Fire in Flight
An in-flight fire is a "land now" emergency, with three distinct sub-types — engine, electrical, and cabin — that differ in how they're recognized and how they're fought. The common thread: get on the ground as soon as practical, isolate the source, and accept that any landing site you can reach is preferable to flying with an uncontained fire.
Treat any in-flight fire as immediately threatening. Smoke that you can smell or see in the cabin is a fire that has already established somewhere; the rate at which it can become unsurvivable is measured in minutes, sometimes seconds. The procedure here is general — your POH emergency checklist is the authoritative source for your specific aircraft.
Engine fire
An engine fire is most likely during start, but can occur in flight from a fuel leak, oil leak onto hot exhaust, or mechanical failure.

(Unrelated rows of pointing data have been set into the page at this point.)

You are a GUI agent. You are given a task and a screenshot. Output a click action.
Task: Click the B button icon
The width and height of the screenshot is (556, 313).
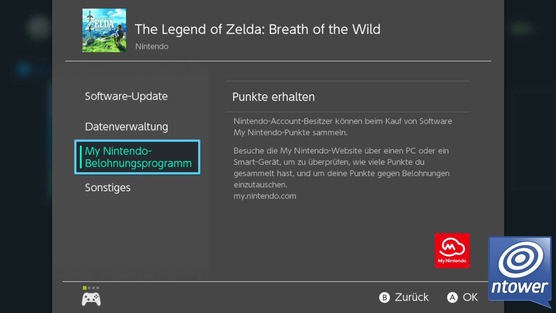(x=385, y=297)
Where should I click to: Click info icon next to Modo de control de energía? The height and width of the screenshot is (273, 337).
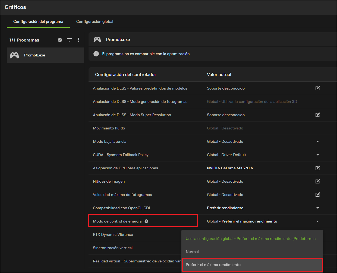(x=146, y=221)
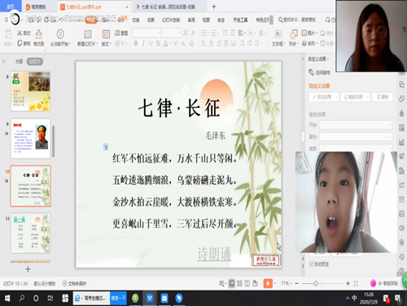Image resolution: width=407 pixels, height=306 pixels.
Task: Click the Underline formatting icon
Action: [151, 43]
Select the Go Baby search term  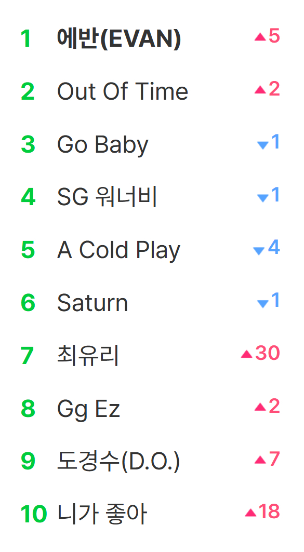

General response (verify in your POH — procedures vary):
- Execute the engine fire emergency shutdown per POH — typically mixture to idle cut-off, fuel valve off, magnetos off, master off (in that aircraft-specific order).

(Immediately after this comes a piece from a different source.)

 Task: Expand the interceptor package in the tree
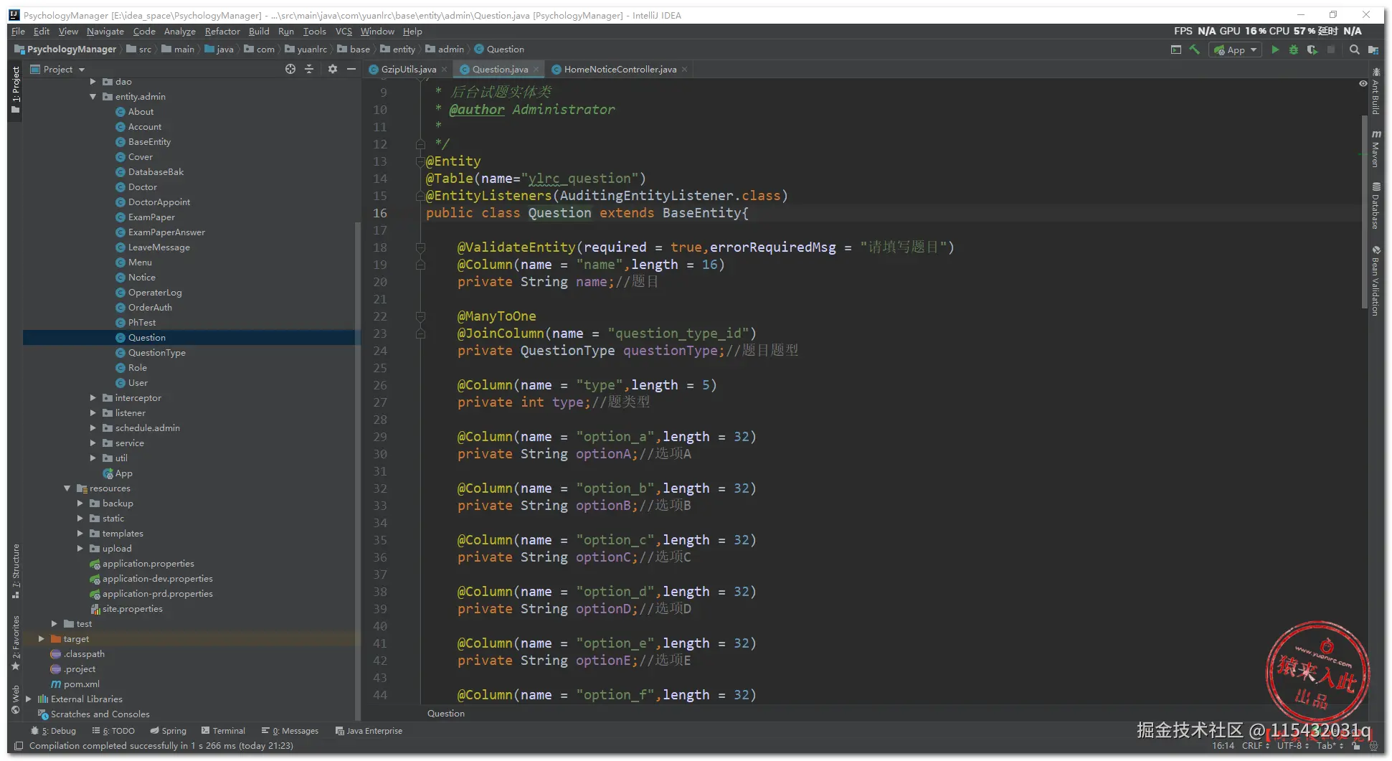click(x=93, y=398)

- Enter autorotation — once the engine is off, you're descending under autorotation regardless of intent.
- Land immediately — any clear area within glide range. Don't try to reach a better field if it costs you altitude.
- Evacuate after touchdown and rotor stop. Move upwind, away from the aircraft.
Some helicopters have engine fire detection systems with an annunciator; many do not. In aircraft without detection, recognition comes from smoke, smell, oil/fuel smell, or visible flame from the engine cowling.
Electrical fire
Electrical fires are usually preceded by the smell of burning insulation, and often by a circuit breaker popping or visible smoke from an avionics stack.
General response:
- Master switch OFF — removes power from the bus, isolating the source. This is the single most effective action for an electrical fire.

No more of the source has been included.